Kirill: Wow! You should have done your preparation, man. SQL takes like two days to learn. (Laughs)
Eu Jin: It took me three months to learn it. I had to take the hard road, which is a lot of work, and really, really be disciplined and learn the language. I’m still not super great at it these days because I wanted to focus more on Python and R, the exciting stuff, which is your deep learning, your predictive modelling. I wanted to focus on that area essentially. But yeah, if you have the passion, I think nothing really stops you from doing what you need to do to get where you need to get to. 
Kirill: Okay. That’s very impressive, actually. So you started learning the programming languages – SQL, R, Python – and pretty much right away, you jumped into Kaggle competition. It’s not like you had five years of experience before you did the first Kaggle.
Eu Jin: Exactly. I went straight into Kaggle as a learning platform. That’s what I did. 
Kirill: Wonderful. I hope people listening to this are going to take some notes from that because that’s very impressive. Like you say, it’s probably a great learning experience to learn on real world examples.
Eu Jin: That’s right. And right now, I’m actually doing an actual competition on Kaggle. After taking about a year’s break, I’m back into Kaggle again doing one of the new competitions for text mining. And the reason why I jumped into that is because I knew it would push me to learn deep learning or recurrent neural networks. I have no idea. I have only just recently come to know about that and I knew the only way for me to really accelerate my learning is if I actually did the competition. That would really drive me to learn and practice and actually get exposure in my free time. I knew that if I didn’t do a Kaggle competition, I was going to be a bit lazy and it would take me a lot longer to get there. So I kind of use Kaggle as an accelerated platform for learning.

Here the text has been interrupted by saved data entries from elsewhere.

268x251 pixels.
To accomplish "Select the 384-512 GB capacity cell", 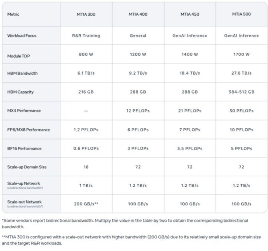I will (241, 92).
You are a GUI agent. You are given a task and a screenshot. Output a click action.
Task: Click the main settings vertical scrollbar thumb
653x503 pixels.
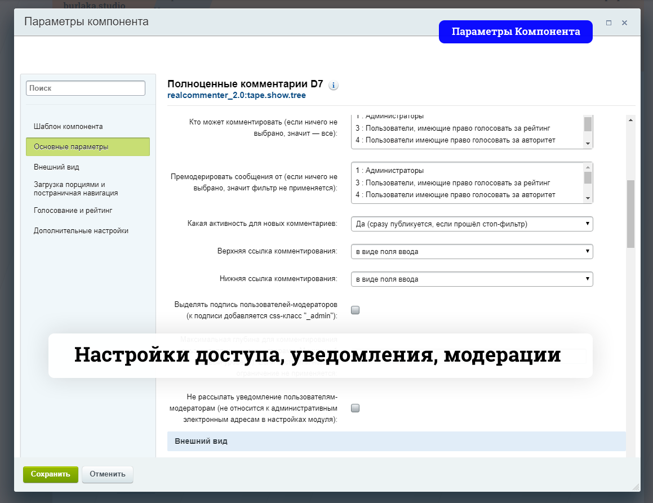coord(630,214)
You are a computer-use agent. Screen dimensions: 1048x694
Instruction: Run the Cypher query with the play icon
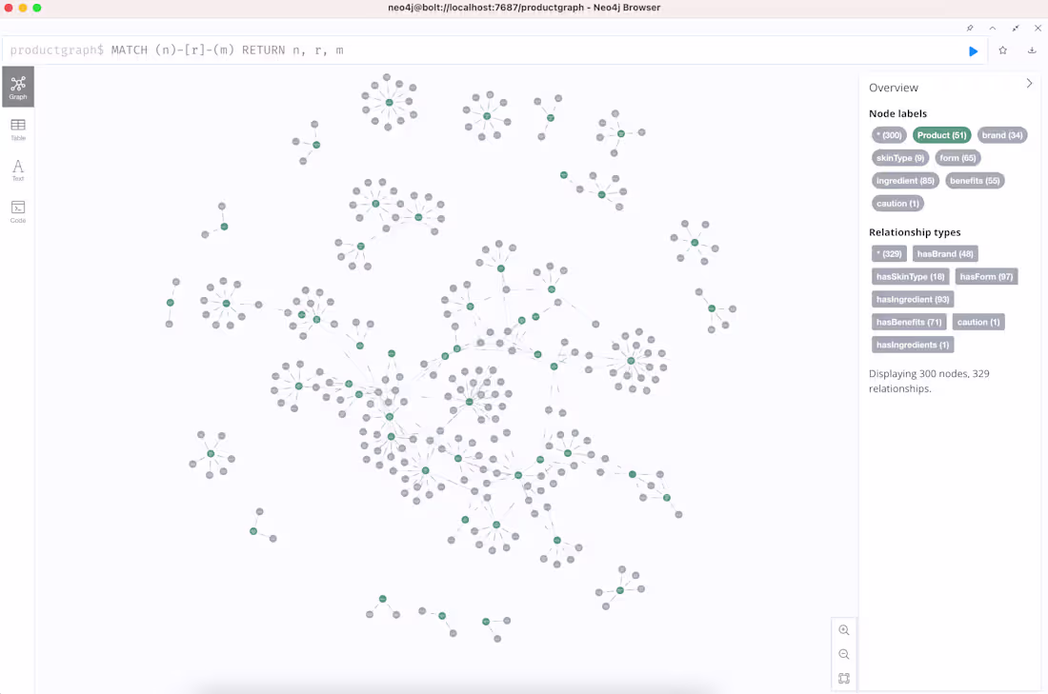pyautogui.click(x=973, y=50)
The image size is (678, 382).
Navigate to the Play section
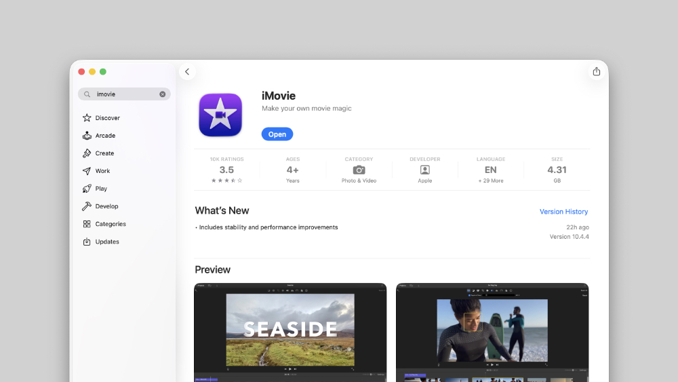click(101, 189)
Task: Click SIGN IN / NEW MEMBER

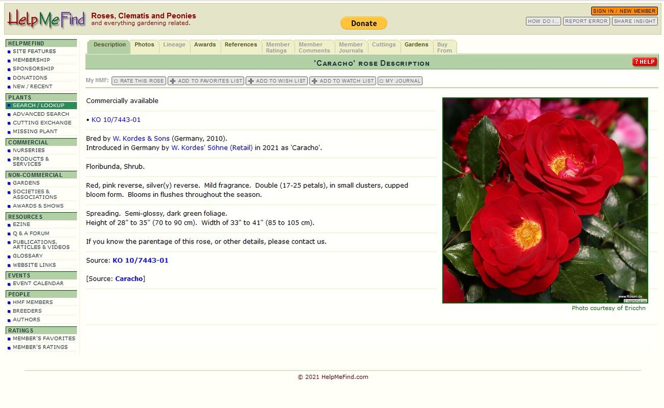Action: coord(624,10)
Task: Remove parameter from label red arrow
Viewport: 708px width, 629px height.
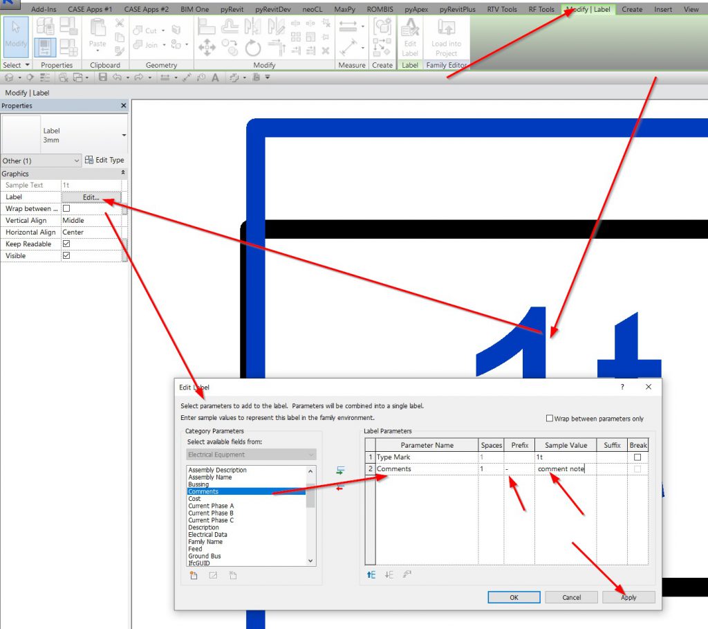Action: point(339,488)
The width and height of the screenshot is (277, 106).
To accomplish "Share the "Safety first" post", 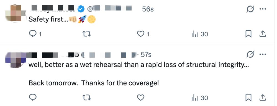I will (263, 34).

Kirill: Gotcha. It pushes you further. And interesting you mentioned deep learning because a couple of times you were describing the previous Kaggle competitions, you said that deep learning wasn’t in the game, it hadn’t picked up yet. And now that deep learning is here and you’re actually doing this competition, what difference do you feel? Do you feel that it’s going to give you more power to solve these challenges?
Eu Jin: Yes. That’s my point of view, which is that deep learning is pretty game changing in the industry right now. It is still at an immature stage, and when I say immature, I mean a lot of people are still very unfamiliar to what it does and what it can do and its potential. Even understanding how it works, not a lot of people know that even, because it’s so new. But it’s actually so game changing, especially in the health care right now. A lot of people are saying this, and I’m going to repeat the same thing that everyone says, which is it will revolutionize the industry. It will revolutionize a lot of different industries, not just data science.
Prior to this, I didn’t actually know much about deep learning and I actually forced myself to learn it the hard way, which is to learn it from the ground up, understand how it works, what it can do and make sure that I’m in the forefront of the industry. Basically it’s all about making sure you get ahead of the cycle and be up-to-date to the changes in technology and on the bleeding edge of technology, essentially. That’s my point of view.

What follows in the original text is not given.